WHAT IS EXPECTED> After reading the data below, copy out every line that contains the word "agent".

(Stored items)
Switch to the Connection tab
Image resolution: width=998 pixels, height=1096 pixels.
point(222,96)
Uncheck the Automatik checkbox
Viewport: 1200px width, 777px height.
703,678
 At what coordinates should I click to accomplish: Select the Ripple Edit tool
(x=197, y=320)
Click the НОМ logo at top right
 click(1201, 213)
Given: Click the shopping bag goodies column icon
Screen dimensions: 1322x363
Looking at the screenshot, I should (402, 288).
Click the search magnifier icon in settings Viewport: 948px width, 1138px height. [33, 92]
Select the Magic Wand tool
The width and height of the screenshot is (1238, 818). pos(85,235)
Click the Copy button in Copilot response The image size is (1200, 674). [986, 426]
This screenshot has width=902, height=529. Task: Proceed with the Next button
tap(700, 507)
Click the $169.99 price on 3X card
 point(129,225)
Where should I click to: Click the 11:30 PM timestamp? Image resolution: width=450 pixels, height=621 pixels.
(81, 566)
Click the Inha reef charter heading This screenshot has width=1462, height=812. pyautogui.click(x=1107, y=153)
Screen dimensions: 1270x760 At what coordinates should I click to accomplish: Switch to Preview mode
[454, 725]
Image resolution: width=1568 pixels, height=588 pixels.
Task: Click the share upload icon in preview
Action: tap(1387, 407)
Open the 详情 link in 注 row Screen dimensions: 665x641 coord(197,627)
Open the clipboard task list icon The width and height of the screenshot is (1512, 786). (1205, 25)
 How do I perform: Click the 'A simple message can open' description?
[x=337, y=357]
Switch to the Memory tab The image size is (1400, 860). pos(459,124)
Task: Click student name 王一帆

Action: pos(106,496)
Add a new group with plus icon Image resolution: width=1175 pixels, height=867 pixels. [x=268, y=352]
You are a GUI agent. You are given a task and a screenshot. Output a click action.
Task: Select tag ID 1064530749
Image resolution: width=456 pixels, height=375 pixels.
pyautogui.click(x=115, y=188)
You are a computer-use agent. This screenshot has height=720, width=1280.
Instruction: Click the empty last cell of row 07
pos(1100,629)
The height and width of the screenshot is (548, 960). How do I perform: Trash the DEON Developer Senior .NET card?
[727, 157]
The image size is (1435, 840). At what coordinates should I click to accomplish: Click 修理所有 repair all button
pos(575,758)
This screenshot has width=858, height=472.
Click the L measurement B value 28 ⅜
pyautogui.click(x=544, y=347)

ANSWER BELOW>
You are a GUI agent. You are given a task and a screenshot. Output a click action.
You are a computer-use agent. This screenshot has height=720, width=1280.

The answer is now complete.